The Priest's Theory A newly married Liam goes to the meet Father Charles. He greets the priest and says, 'Father, I need to talk to you.' The Priest asks, 'Is it a confession, my son?' Liam replies, 'No, Father. I need to clarify something.' The Priest takes Liam to his private chamber and says, 'Tell me, Liam. What is it?' Liam asks, 'Father, why do some women try to change men after marriage? My friends keep teasing me about it.' The Priest smiles and replied, 'Liam, my son; as the bride walks down the long aisle, she excitedly registers 3 stimuli: The altar, the choir and the sound of the hymn being sung. Aisle, Altar, and Hymn. She becomes mesmerized. Aisle, Altar, Hymn. Aisle, Altar, hymn. Aisle, Altar, Hymn. And finally, as she stops beside the groom, she is already saying to herself... "I'LL ALTER HIM."
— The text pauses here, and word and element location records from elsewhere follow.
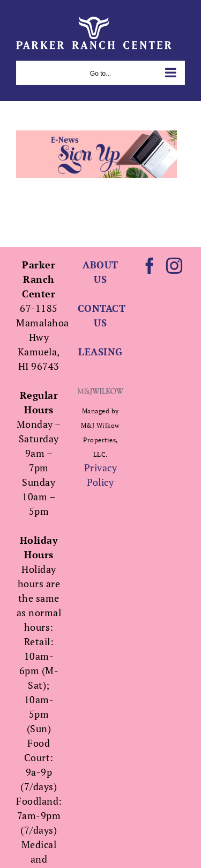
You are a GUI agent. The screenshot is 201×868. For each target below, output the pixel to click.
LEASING (100, 352)
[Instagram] (174, 266)
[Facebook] (150, 266)
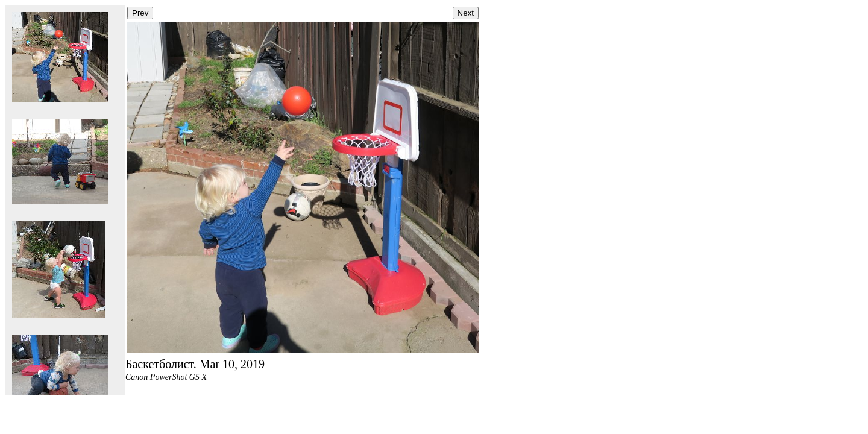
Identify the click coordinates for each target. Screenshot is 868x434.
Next (465, 13)
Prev (140, 13)
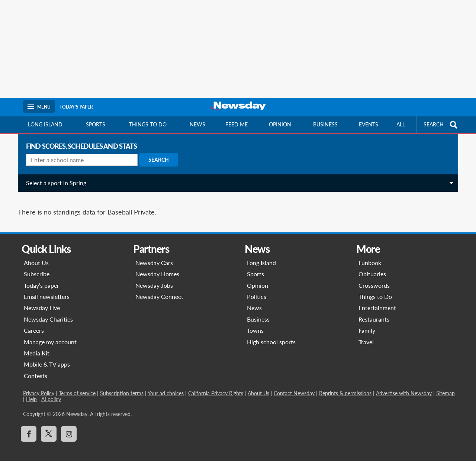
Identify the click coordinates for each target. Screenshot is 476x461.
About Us (36, 254)
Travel (366, 333)
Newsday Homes (157, 265)
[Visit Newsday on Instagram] (69, 426)
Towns (255, 322)
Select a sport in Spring (53, 183)
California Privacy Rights (216, 385)
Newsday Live (42, 299)
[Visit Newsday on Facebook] (29, 426)
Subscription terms (122, 385)
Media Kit (36, 345)
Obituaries (372, 265)
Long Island (45, 124)
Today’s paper (41, 277)
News (197, 124)
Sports (96, 124)
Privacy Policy (39, 385)
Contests (35, 367)
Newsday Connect (159, 288)
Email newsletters (46, 288)
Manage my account (50, 333)
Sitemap (446, 385)
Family (367, 322)
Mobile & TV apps (47, 356)
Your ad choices (165, 385)
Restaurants (374, 311)
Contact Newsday (294, 385)
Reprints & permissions (345, 385)
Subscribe (36, 265)
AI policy (51, 391)
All (401, 124)
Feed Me (237, 124)
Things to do (148, 124)
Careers (34, 322)
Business (325, 124)
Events (369, 124)
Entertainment (377, 299)
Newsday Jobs (154, 277)
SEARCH (441, 125)
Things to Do (375, 288)
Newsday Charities (48, 311)
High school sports (271, 333)
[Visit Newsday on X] (49, 426)
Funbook (370, 254)
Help (31, 391)
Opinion (280, 124)
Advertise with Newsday (404, 385)
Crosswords (374, 277)
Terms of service (77, 385)
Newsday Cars (154, 254)
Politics (257, 288)
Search (155, 159)
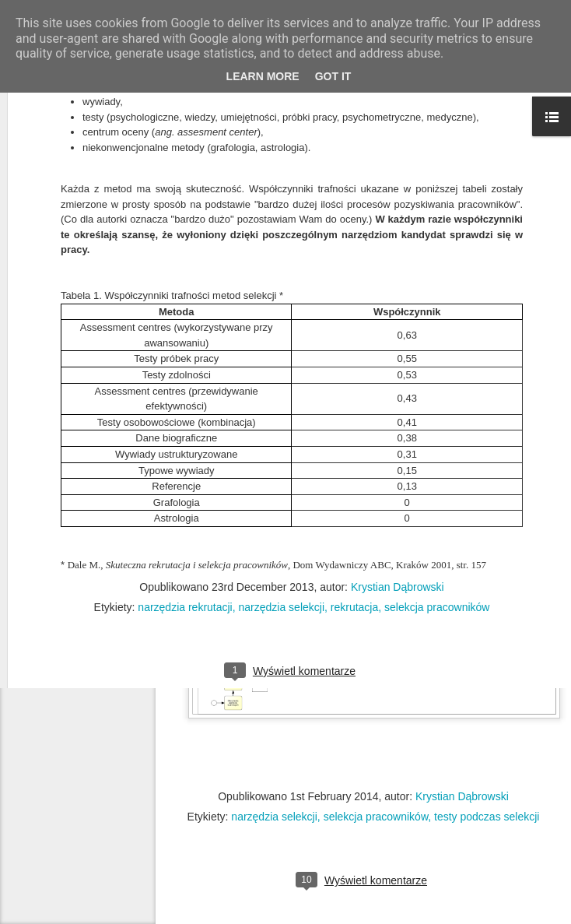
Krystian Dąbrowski (398, 430)
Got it (333, 76)
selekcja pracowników (376, 817)
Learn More (263, 76)
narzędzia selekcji (274, 817)
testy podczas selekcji (486, 817)
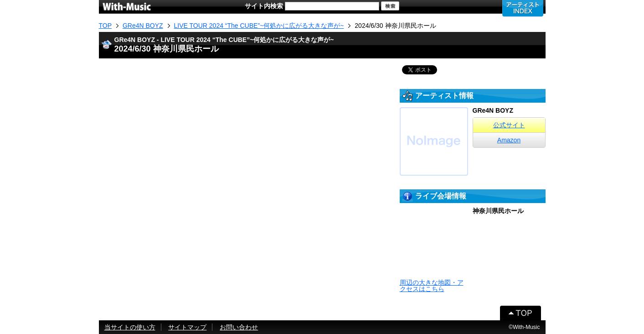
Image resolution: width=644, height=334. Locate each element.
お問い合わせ (239, 327)
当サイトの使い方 (130, 327)
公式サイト (509, 125)
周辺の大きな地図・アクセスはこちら (432, 286)
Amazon (509, 140)
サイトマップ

Reminded of Her Youth A bored minister decided to try something a little different one Sunday morning. He said, "Today, in church, I am going to say a single word and you are going to help me preach. Whatever single word I say, I want you to sing whatever hymn comes to your mind." The pastor shouted out, "Cross!" Immediately the congregation started singing in unison "The Old Rugged Cross." The pastor hollered out, "Grace!" The congregation began to sing "Amazing Grace, how sweet the sound." The pastor said, "Power!" The congregation sang "There is Power in the Blood." The Pastor said, "S*x!" The congregation fell in total silence. Everyone was in shock. They all nervously began to look around at each other, afraid to say anything. Then all of a sudden, from the back of the church, a little old 87-year-old grandmother stood up and began to sing "Precious Memories."